Data items:
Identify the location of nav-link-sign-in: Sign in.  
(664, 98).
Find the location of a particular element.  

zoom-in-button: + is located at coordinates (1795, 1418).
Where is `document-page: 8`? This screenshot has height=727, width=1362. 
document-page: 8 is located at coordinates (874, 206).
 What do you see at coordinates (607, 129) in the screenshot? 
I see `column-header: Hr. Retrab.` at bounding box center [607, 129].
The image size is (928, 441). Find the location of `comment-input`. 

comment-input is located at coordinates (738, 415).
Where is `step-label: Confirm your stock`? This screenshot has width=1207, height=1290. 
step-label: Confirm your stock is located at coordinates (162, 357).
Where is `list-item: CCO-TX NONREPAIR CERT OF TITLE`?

What you are asked to do:
Print the lines of the listing from the one containing "has height=727, width=1362." through the one containing "center [607, 129].", inclusive, copying them exactly.

Completed exercise:
Where is `document-page: 8`? This screenshot has height=727, width=1362. 
document-page: 8 is located at coordinates (874, 206).
 What do you see at coordinates (607, 129) in the screenshot? 
I see `column-header: Hr. Retrab.` at bounding box center [607, 129].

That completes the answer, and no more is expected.